John Sides: The ACLU’s David Cole, who represented the plaintiffs, wrote here at The Washington Post that while his clients lost the battle, they won the war. Would you agree?
Jane Schacter: That depends on who will be deciding cases in the future.
Justice Kennedy has had outsize importance on LGBT rights, writing majority opinions in all the signal decisions issued by the court in the last two decades. And now he has written Masterpiece, which in part protects those decisions. What will happen if he leaves the court?
Masterpiece’s concurrences suggest that Justices Thomas, Alito and Gorsuch would like to apply a broader idea of religious liberty. The chief justice did not join those opinions. The opinions written or joined by Justices Ginsburg, Breyer, Sotomayor and Kagan resisted broad claims that religious liberty could override anti-discrimination laws.
So even if Kennedy was replaced with someone more like Gorsuch, we do not know if there would be five votes for a broader religious-liberty claim than the limited one accepted in Masterpiece.
John Sides: Is this decision related to Hobby Lobby’s protection of religious freedom at all?
Jane Schacter: Both cases pit religious liberty against equality claims. In Hobby Lobby, the business argued that for religious reasons it objected to the Obamacare mandate to offer insurance that covered contraception — something many women argue is essential to gender equality. But that case was decided not under the First Amendment but the federal Religious Freedom Restoration Act, or RFRA. That act grants stronger protection to religious liberty than does the First Amendment’s free-exercise clause. But because of an earlier precedent, the Supreme Court uses First Amendment as a standard in cases like Masterpiece involving the states.
John Sides: What is the state of the ongoing legislative skirmishing between religious-freedom acts and anti-discrimination laws?
Jane Schacter: Twenty-one states currently have their own version of RFRA, and more continue to be introduced. The most expansive of these laws will surely face constitutional challenges. Mississippi’s law is probably the most extreme in permitting, among other things, businesses to deny service to LGBT customers and has been challenged as violating LGBT individuals’ constitutional rights. The Supreme Court recently decided not to hear a challenge to that law, but it was a procedural question only. Expect further litigation.

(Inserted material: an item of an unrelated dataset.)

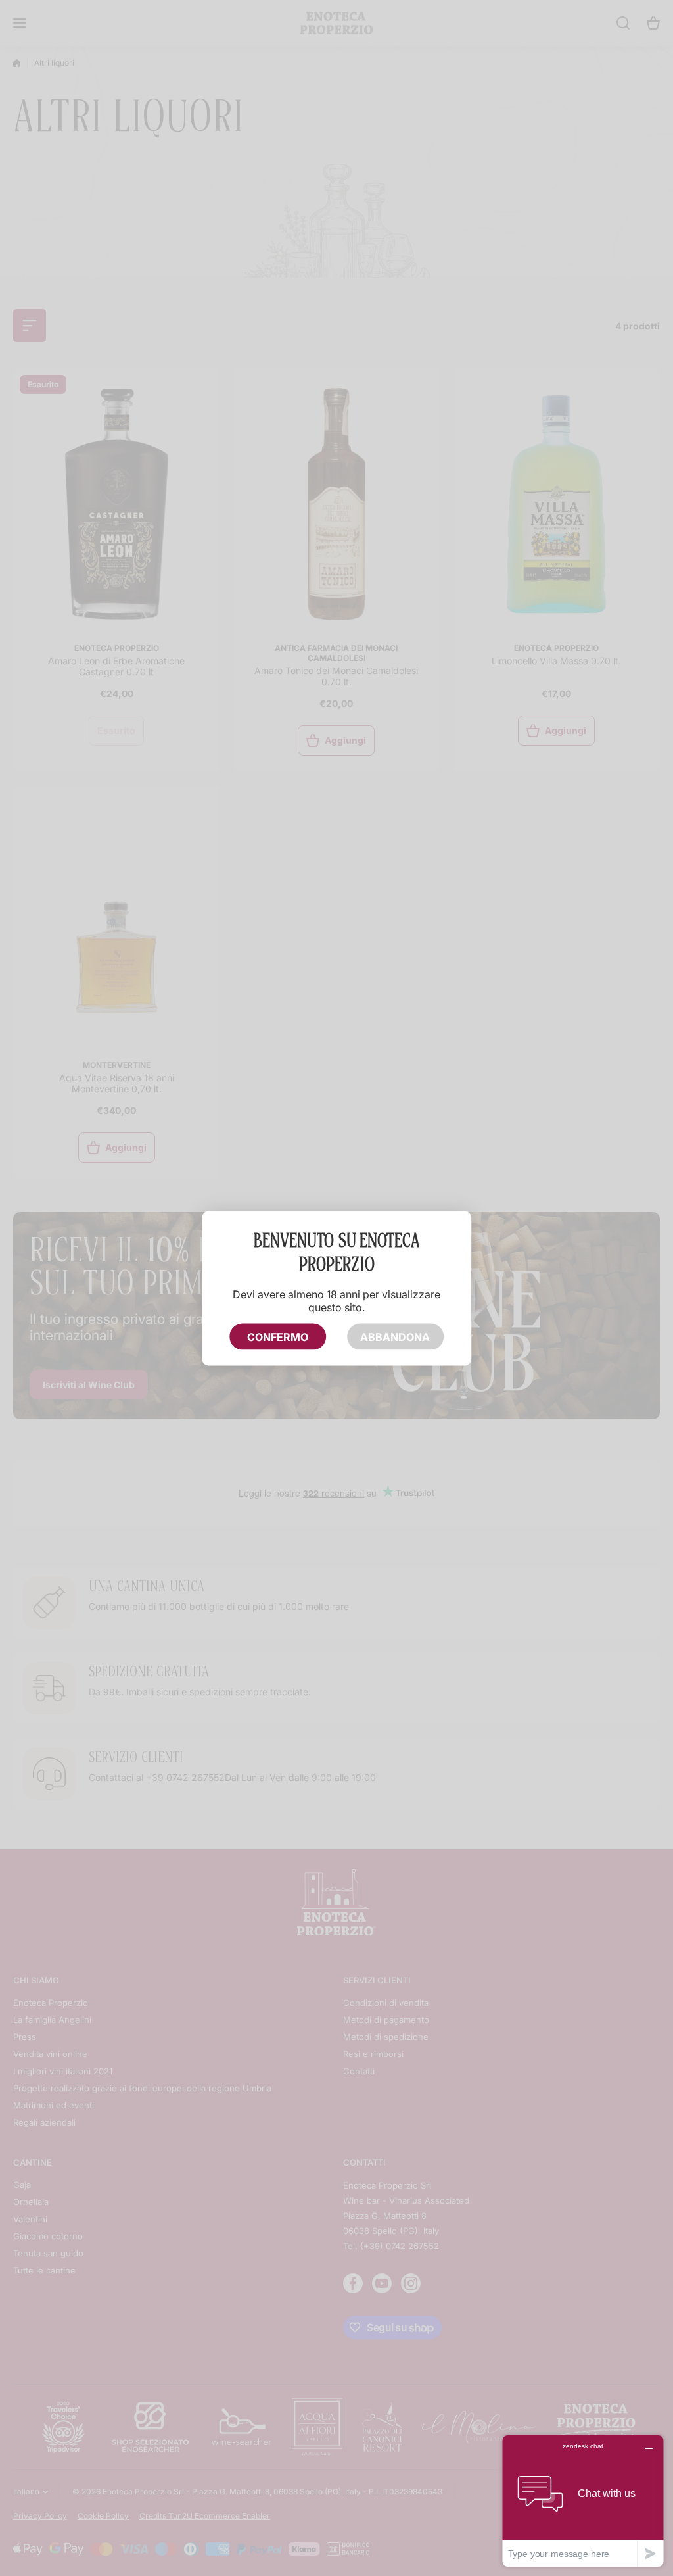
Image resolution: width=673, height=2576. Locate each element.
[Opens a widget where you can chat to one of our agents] (583, 2500)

John Sides: It sounds as if this case didn’t exactly end the debate between religious liberty and anti-discrimination principles.
Jane Schacter: You’re right. The conflict will almost certainly continue. The narrowness of the stated grounds in Masterpiece will invite continued litigation.
On the political side, the Trump administration has actively supported litigation to protect religious liberty and to oppose expanded discrimination protections for LGBT people. It has also issued executive orders expanding protections for religious liberties. I see no prospects that these disputes will recede any time soon.